Her detention sowed panic among company employees. "If they can arrest her, they can arrest anyone," says one manager. "She never had anything to do with the big deals and strategic decisions." Legal observers say that in jail, Ms. Bakhmina is more vulnerable to pressure to testify against Yukos executives in breach of attorney-client privilege.

The day after Ms. Bakhmina was arrested, Yukos legal consultant Elena Agranovskaya was detained on charges of money laundering and tax evasion.
She was released 10 days later. Ms. Bakhmina has been remanded in custody until Feb. 7. Meanwhile, arrest warrants have been issued for two other senior Yukos lawyers, Dmitry Gololobov and Kirill Glukhovskoi, who both have fled abroad. All four of the accused say they are innocent.

Yukos lawyers have complained of official pressure since the early days of the case.

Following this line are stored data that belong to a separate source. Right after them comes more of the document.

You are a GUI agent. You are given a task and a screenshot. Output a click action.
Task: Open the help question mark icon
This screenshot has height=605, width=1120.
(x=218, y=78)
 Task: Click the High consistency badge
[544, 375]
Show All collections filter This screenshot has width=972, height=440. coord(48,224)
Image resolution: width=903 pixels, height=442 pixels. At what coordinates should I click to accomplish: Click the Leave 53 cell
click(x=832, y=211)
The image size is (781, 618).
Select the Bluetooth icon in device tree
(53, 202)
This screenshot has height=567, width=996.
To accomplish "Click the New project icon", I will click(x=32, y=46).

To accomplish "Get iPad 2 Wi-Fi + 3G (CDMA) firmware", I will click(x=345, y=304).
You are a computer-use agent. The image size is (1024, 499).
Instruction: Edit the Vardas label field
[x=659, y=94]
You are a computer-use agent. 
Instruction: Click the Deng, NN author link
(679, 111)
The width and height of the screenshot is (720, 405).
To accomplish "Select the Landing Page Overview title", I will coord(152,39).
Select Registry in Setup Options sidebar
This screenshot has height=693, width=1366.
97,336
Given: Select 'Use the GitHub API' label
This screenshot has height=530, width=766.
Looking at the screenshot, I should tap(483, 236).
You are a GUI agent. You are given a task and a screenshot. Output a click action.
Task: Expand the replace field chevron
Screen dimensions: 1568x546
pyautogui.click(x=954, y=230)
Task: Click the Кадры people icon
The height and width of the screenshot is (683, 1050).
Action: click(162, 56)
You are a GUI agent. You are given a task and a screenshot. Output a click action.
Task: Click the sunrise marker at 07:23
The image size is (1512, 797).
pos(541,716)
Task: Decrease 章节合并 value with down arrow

In October 2003, just before Mr. Khodorkovsky's arrest, armed guards searched the offices of his lawyer, Anton Drel, seizing his computer and cellphone and cracking open his file cabinets. A month later, guards seized a document from another Khodorkovsky counsel, Olga Artyukhova, after she visited him in jail.

But the detention of Ms. Bakhmina represents an escalation. Like attorneys anywhere in the world, lawyers in Russia don't have immunity from criminal prosecution. But, Mr. Reznik says, it is unusual to lock up suspects in a white-collar crime. "It violates the presumption of innocence," he says.

Yukos described the latest arrests as part of a campaign of "total persecution" of the company's staff, designed to "paralyze" Yukos and deprive it of legal protection from the "forcible expropriation" of its assets. In a rare riposte, Russia's Prosecutor General's office said all those implicated in the Yukos affair were guilty of "dirty theft."

"The law was trampled on over a long time, crudely and cynically," the office said in a statement. "The time has come to reap what they have sown."